L’an dernier, notre pays a vu le nombre de projets d’investissements étrangers sur son territoire chuter de 19% et le nombre d’emplois générés par ces investisseurs diminuer de 23%. C’est ce qu’indique la 6e édition du baromètre annuel de l’attractivité établi par la société Ernst & Young. La Belgique y passe de la 5e à la 8e place.
La baisse importante des investissements étrangers en Belgique ne peut pas uniquement être imputée à la crise économique et financière. En effet, dans l’ensemble de l’Europe les investissements étrangers ont enregistré une croissance nulle, alors qu’en Belgique les résultats sont nettement moins bons.
Ainsi en 2007, le pays avait accueilli 175 projets d’investissement sur son territoire, alors qu’en 2008 le nombre de projets retombait à 142 - soit une diminution de 19%. Et sur les 142 projets recensés l’an dernier, seuls 77 représentaient de nouveaux investissements. Pour les autres projets, il s’agissait de l’expansion d’investissements existants.

Au baromètre annuel européen de l’attractivité, réalisé par la société Ernst & Young, la Belgique retombe ainsi de la 5e à la 8e place.

A cela vient s’ajouter une diminution de l’emploi généré par ces projets d’investissements. L’an dernier, 23% d’emplois en moins ont été créés par des investisseurs étrangers en Belgique.

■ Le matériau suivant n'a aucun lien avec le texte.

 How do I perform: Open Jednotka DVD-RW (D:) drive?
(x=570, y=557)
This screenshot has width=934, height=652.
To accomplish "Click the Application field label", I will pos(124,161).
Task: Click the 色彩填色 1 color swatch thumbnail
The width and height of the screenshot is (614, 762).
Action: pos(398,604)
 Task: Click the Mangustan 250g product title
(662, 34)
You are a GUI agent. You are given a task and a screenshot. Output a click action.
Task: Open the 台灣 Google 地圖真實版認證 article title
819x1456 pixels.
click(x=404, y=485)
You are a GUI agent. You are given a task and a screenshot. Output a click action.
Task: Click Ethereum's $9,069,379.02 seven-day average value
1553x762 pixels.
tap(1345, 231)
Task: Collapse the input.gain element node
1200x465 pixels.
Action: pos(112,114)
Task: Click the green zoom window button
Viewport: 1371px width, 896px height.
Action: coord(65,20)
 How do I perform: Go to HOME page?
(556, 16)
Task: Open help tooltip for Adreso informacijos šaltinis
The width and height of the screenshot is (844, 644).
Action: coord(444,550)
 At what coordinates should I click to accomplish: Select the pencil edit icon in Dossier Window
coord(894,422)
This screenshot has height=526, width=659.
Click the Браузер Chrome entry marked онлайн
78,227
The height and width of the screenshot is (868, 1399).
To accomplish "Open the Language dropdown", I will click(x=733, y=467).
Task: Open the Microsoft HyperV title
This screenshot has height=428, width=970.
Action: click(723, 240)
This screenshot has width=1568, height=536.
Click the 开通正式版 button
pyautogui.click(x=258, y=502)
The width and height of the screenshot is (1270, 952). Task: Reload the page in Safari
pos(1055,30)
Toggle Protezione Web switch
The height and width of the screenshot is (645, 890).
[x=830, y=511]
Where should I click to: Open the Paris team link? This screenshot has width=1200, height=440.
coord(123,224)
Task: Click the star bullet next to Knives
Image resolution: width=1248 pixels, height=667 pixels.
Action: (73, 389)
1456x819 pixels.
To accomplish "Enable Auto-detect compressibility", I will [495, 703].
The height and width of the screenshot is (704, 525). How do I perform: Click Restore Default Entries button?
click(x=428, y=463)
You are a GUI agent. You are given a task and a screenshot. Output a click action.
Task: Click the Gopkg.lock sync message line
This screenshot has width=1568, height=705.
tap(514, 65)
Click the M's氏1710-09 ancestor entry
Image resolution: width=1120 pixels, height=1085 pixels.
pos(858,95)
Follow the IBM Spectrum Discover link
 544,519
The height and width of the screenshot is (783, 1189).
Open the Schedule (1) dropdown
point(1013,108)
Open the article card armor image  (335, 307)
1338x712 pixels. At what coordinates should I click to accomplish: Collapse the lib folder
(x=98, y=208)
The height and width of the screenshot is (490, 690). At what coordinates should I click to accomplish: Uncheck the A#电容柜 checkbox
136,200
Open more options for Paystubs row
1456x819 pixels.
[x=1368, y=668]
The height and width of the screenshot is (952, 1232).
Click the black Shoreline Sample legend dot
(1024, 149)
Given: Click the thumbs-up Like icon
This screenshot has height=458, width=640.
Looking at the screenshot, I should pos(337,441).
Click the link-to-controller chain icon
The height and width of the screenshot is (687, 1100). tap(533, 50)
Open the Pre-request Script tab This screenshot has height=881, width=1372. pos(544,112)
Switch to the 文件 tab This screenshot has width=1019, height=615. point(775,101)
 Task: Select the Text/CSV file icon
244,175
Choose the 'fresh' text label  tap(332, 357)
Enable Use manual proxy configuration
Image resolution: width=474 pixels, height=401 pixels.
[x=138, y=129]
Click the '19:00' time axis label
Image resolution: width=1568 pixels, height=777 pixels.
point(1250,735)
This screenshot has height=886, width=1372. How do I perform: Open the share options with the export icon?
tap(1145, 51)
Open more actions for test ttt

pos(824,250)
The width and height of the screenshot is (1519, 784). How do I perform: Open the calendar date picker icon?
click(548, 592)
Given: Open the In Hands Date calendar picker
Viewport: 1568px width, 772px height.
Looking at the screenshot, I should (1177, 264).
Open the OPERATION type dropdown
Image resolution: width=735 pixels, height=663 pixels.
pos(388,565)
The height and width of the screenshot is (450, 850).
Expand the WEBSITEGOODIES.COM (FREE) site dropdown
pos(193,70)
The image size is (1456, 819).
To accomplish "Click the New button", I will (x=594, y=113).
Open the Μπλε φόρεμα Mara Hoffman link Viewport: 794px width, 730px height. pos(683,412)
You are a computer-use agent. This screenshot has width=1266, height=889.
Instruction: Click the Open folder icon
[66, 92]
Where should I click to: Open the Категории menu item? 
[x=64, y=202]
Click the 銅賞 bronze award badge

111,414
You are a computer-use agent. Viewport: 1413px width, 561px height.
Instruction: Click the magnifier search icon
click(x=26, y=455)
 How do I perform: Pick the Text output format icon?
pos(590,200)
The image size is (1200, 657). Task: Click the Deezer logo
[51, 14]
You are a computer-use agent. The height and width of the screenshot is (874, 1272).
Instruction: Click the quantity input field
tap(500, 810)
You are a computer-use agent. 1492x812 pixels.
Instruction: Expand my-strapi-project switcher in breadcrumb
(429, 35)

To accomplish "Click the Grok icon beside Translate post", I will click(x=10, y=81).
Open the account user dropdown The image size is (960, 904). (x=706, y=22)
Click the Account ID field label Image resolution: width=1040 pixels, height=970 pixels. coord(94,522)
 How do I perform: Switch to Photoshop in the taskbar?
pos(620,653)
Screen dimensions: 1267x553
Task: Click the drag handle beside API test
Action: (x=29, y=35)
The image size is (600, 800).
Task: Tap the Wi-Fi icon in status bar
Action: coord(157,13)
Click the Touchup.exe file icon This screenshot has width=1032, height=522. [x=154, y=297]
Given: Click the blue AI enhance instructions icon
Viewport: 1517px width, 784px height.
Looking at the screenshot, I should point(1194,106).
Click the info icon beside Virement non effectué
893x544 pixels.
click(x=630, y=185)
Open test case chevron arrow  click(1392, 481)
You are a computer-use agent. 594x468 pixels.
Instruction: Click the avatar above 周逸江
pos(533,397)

Pression fiscale, notamment

L’une des raisons qui font hésiter les investisseurs à s’établir en Belgique est certainement la pression fiscale qui règne dans le pays, ainsi que les coûts salariaux élevés.
Gust Herrewijn de la société Ernst & Young attribue aussi la froideur des investisseurs à l’instabilité politique qui a régné un temps en Belgique, à la suite des élections législatives. « Alors que 65% des entreprises estimaient en 2007 que la Belgique bénéficiait d’une stabilité politique, en 2008 ce pourcentage est retombé à 40. C’est l’une des baisses les plus frappantes dans cette étude des facteurs d’attractivité ».

Les prévisions pour l’avenir ne sont pas non plus encourageantes, estime Ernst & Young. La société affirme que la Belgique doit d’urgence travailler à une amélioration de son image, mais aussi innover davantage et revoir sa politique fiscale.